Wednesday, February 6, 2008
It's been awhile. I was feeling so discouraged about blogging. I went through a I hate gluten-free, life-hates-me kind of slump. I was in SUCH a slump I actually missed meeting Gluten-Free Girl while she was down here in LA (doh!), so I wasn't able to get my book signed. That is how grey I was feeling about life without good pasta, sugar-glazed maple doughnuts, crackers and cheese.
You know, I have never really been much of a lover of bakery confections. Cupcakes and cinnamon buns and yes, even Krispy Kreme, have never tempted me past endurance. (Now give me a bowl of rocky road or some Medjool dates, and that's another story!). But oh! Internet. I. MISS. PASTA. SO. MUCH. :::grooooooaaaaan::: I can still taste perfectly al dente, extra thick De Cecco brand pasta with homemade, fresh tomato sauce in my mouth, and it makes me tear up, because I miss it SO much. And rice pasta? I don't care how many people sing the praises of Tinkyada and whatever else. It is NOT the same, and no, it is not even that good as a substitute. For the love of good spaghetti, I think we should just stop pretending. Lets call a spade a spade - gluten-free pasta just will never be an adequate replacement for the good stuff.
I know it seems like this doesn't have anything to do with lime bars. When are we getting to the lime bars?? Soon, I promise.

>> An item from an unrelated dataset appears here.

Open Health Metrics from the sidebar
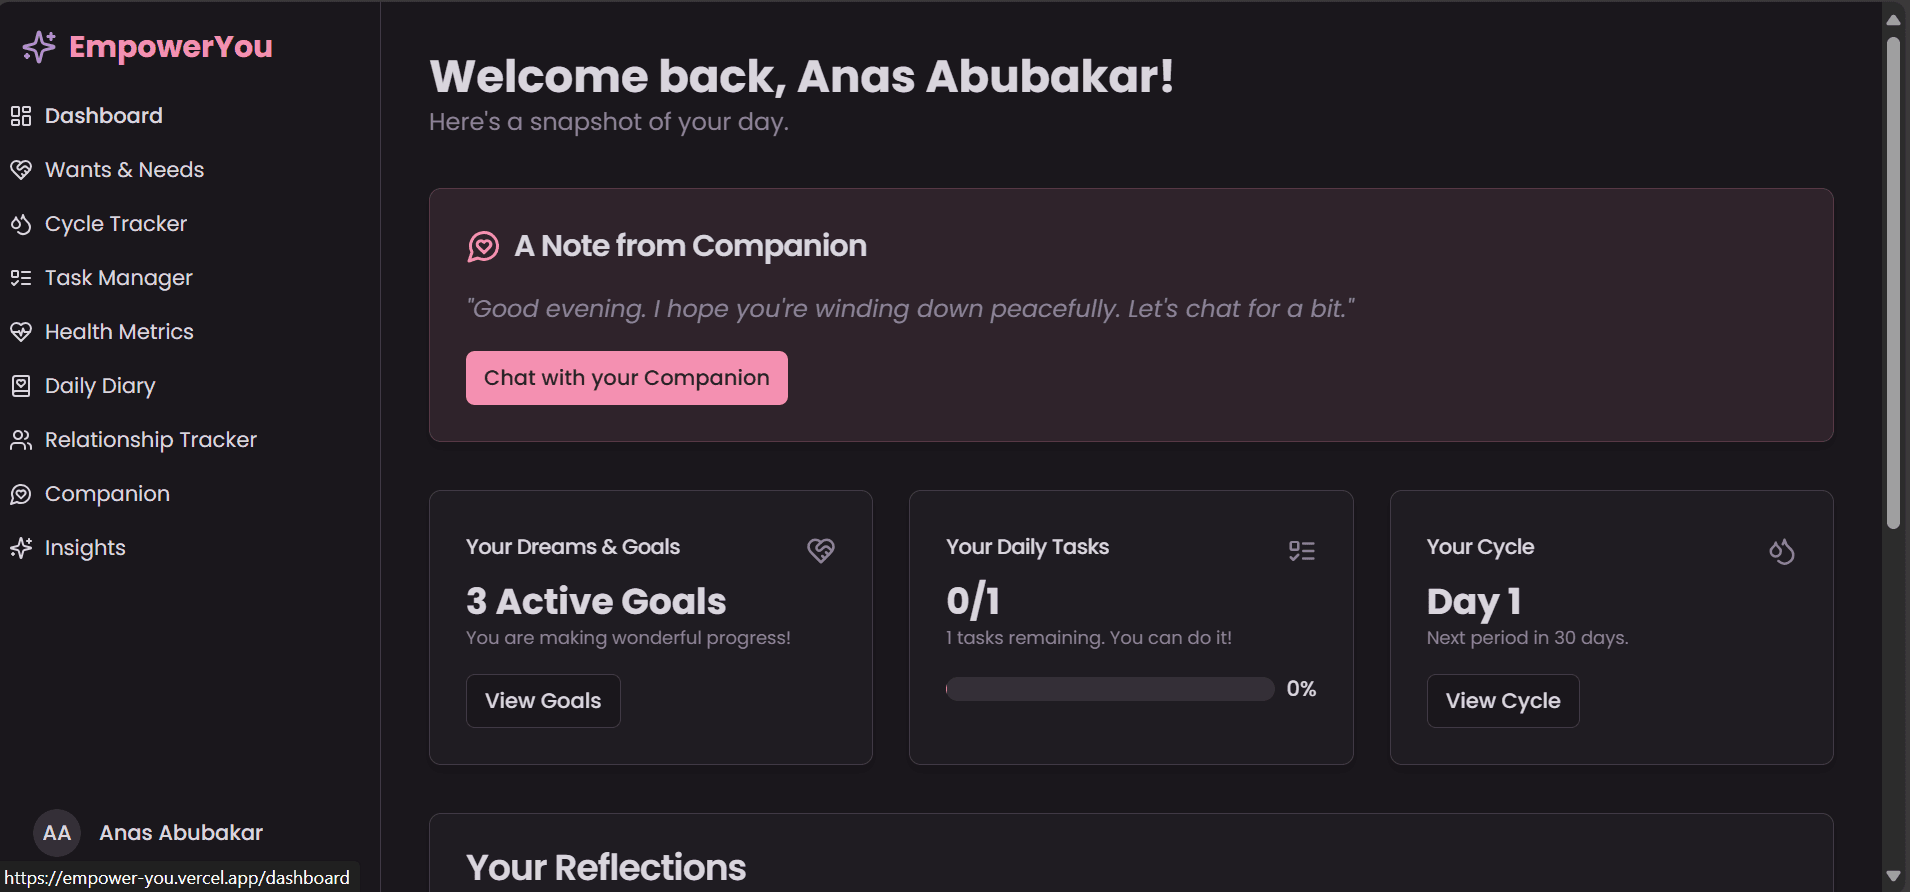This screenshot has height=892, width=1910. (119, 332)
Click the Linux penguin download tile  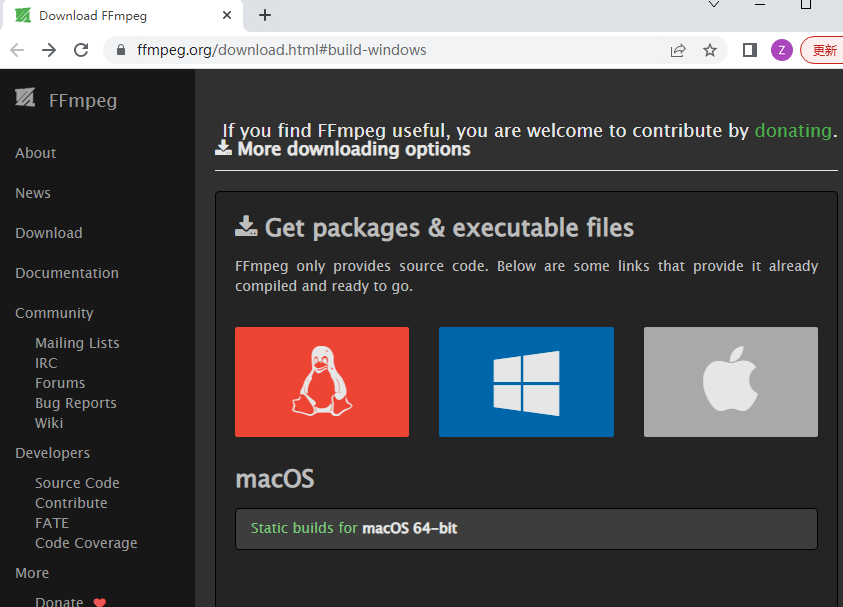click(322, 382)
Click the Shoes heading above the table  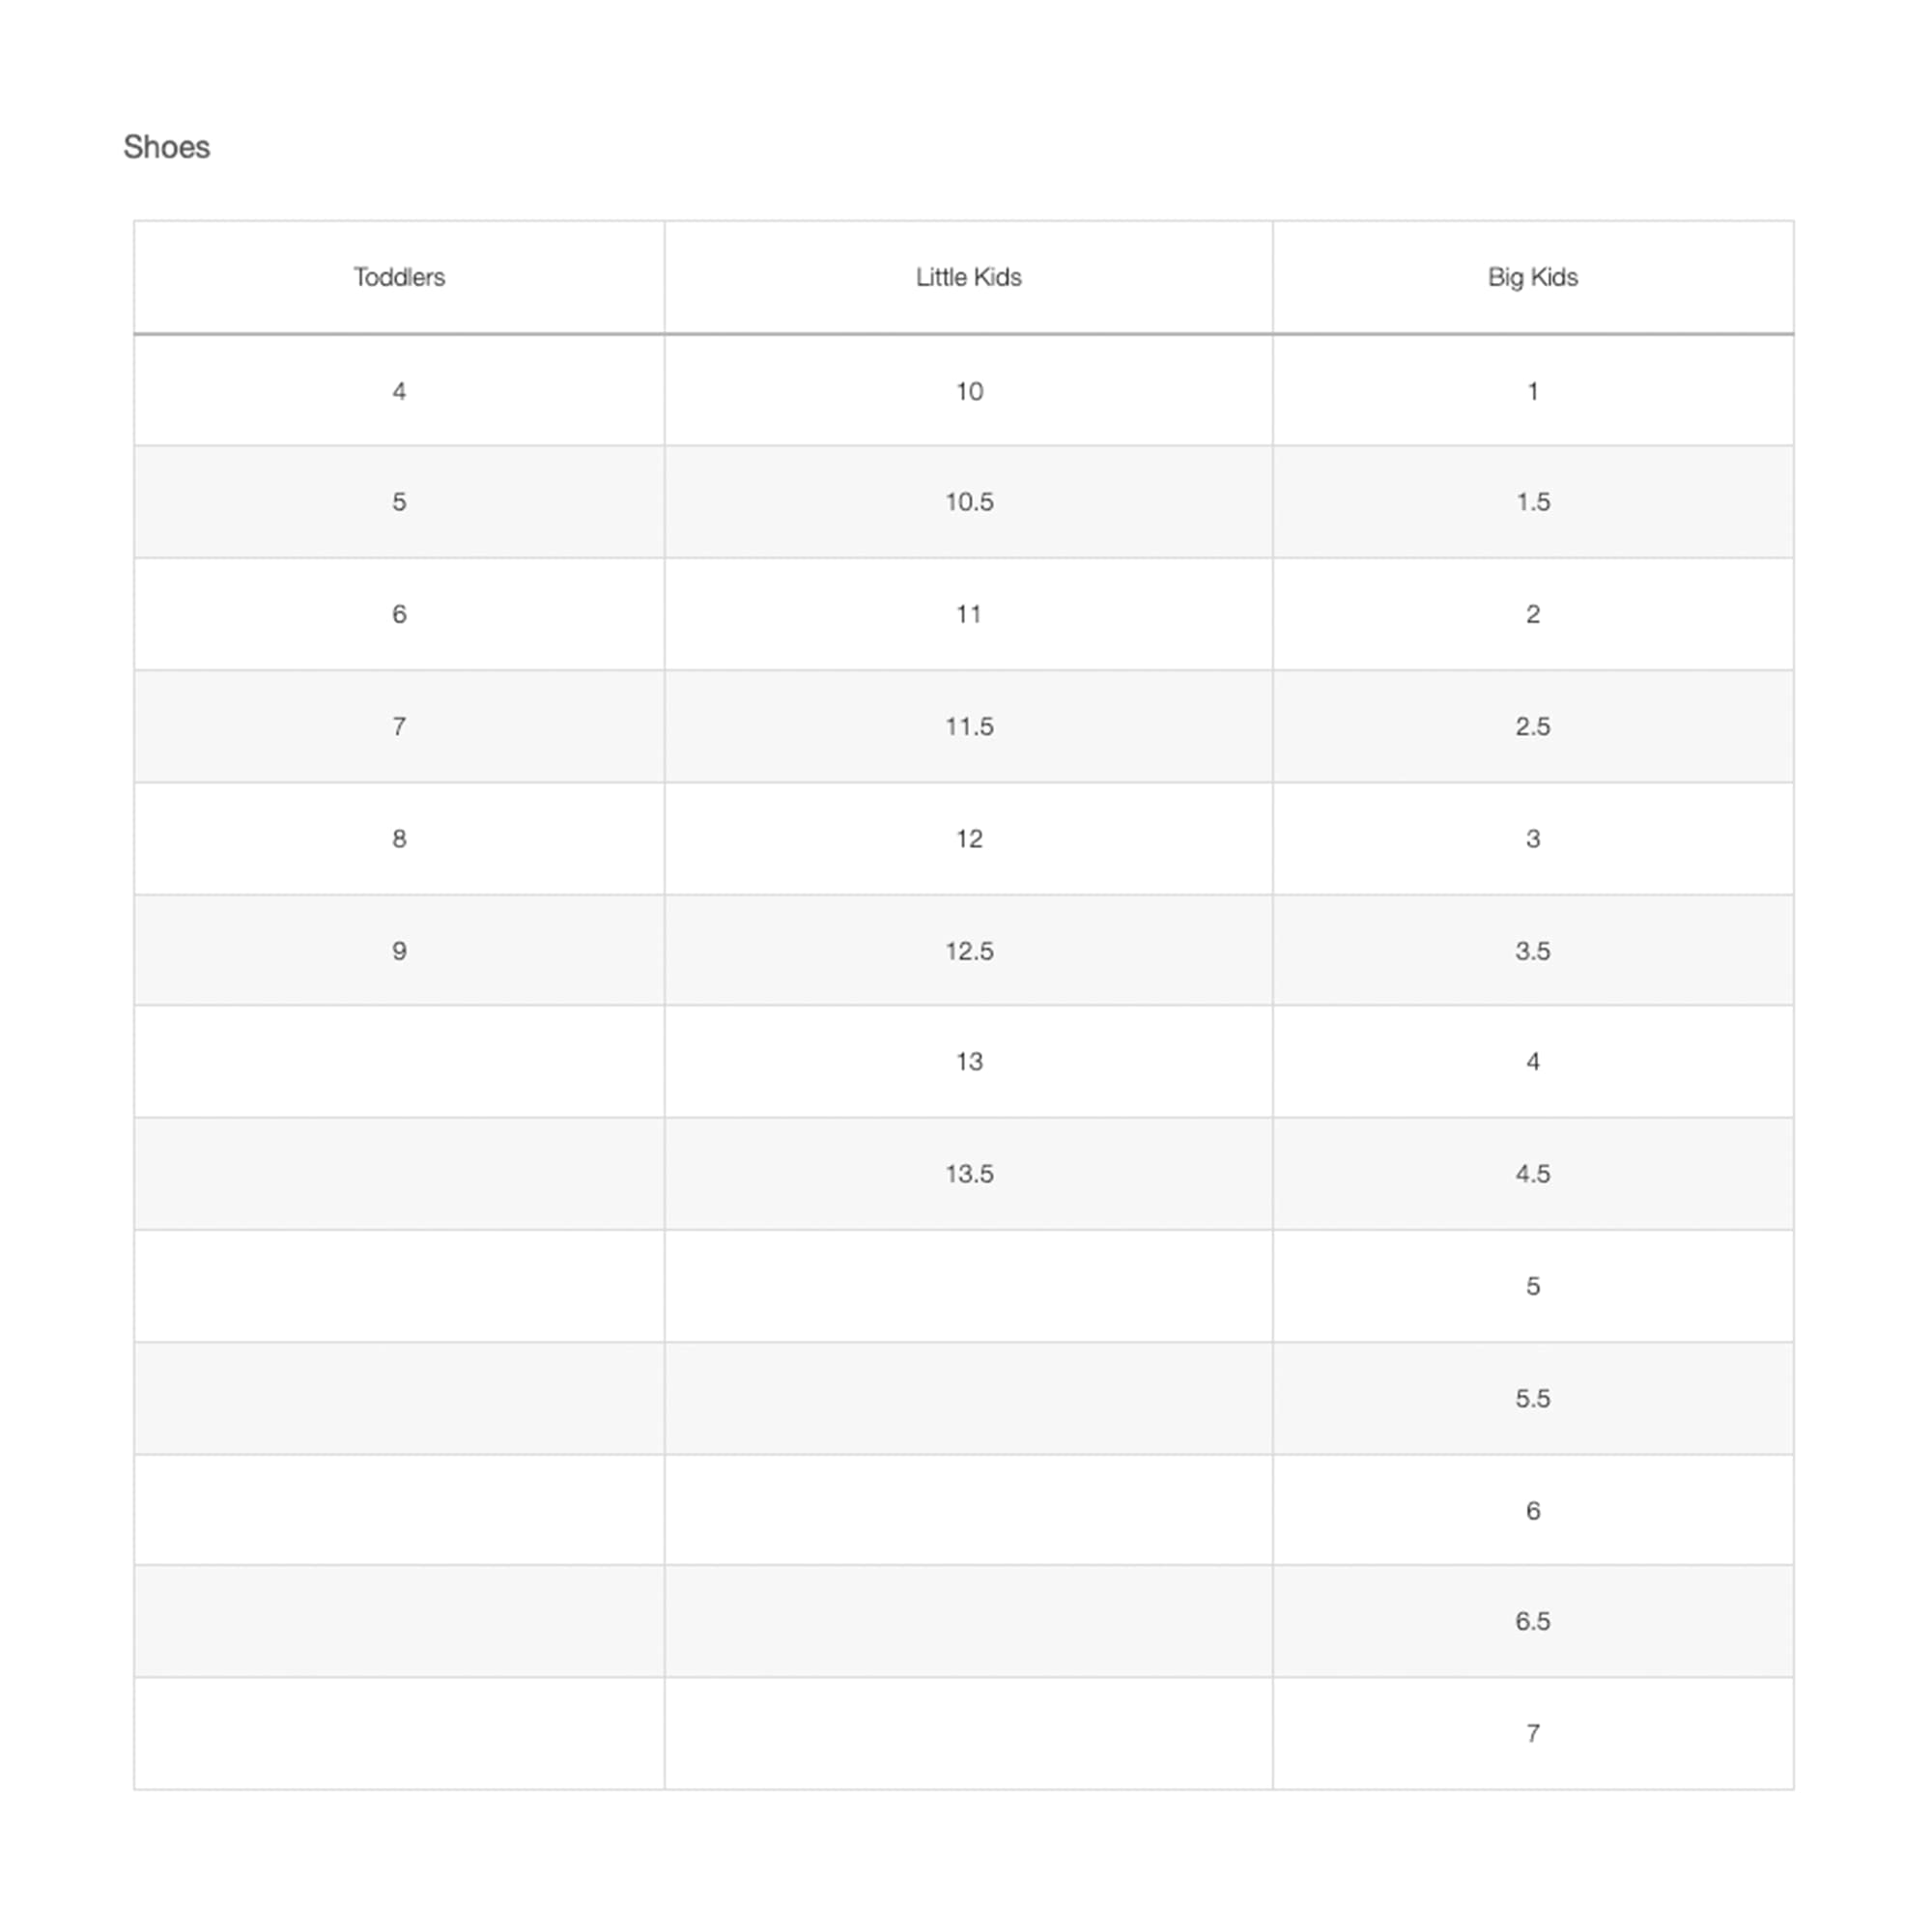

Lucky for me, I now have about 20 different kinds of flour to work with, and ye gods! It's fun! All of them have their own taste, aroma, and texture. Anything else I want to eat, besides pasta that is, can be created in mad scientist fashion by mixing this and that together until it feels and tastes right. In a way, I have actually found gluten-free baking very freeing: Instead of feeling like I have to stick religiously to a recipe, I can play around and do my own thing until I find something I like. Wheat flour baking has been perfected by more than enough posh French people, to the point where it seems like every possible combination of ingredients has a very long name and an even longer history. But gluten-free baking is virgin, uncharted territory, where anything is possible, and internet, I am eating it up.
A few days ago the Philosopher and I had a friend over for carne asada (::groan:: sooo good), and I thought some lime bars would be great with it. The problem is, my lime bar recipe calls for a graham cracker crust. I tried looking around the internet for some kind of substitute but came up dry, and finally I just said screw it! Let's experiment! This recipe is the result of that experiment, and folks? If I say so myself, it is really good. Graham cracker crust is good, but this crust has so much more dimension. It tastes a bit more like a dense, carmelly shortbread than that thin graham cracker crust. If you are not on a restricted diet and you can eat gluten, make this recipe anyway - it is so much better than processed graham crackers, I promise!
This recipe yields enough dough to fill a 10" tart pan with removable bottom. If you want, you can halve the recipe and put it in a 6" x 6" square cake pan.
for the crust
1/2 cup quinoa flour
1/2 cup sorghum flour
3/4 cup almond flour
t tbs xanthum gum
1/4 cup packed, light brown cane sugar
1/4 cup blonde cane sugar
1/4 tsp salt
1/2 cup (one stick) melted butter
zest from 2-3 limes
for the filling
4 large egg yolks
2 cans (14 oz) sweetened condensed milk
1 cup fresh kime Juice (6-9 lemons)
zest from 1-2 limes
1. Preheat oven to 350 degrees. Whisk together flours, sugars, and xanthum gum. Add butter, mixing by hand until butter is incorporated, and mixture forms loose clumps.
2. Press mixture into tart shell, pressing firmly so that mixture is tightly packed on the bottom and up the sides.
3. Bake 15 - 20, or until crust is golden. Remove from oven for filling.
4. While crust is baking, whisk together egg yolks and condensed milk. Add lemon and zest, stirring gently until incorporated.
5. Pour filling into crust. Bake until set, about 10 minutes. Chill at least one hour. enjoy!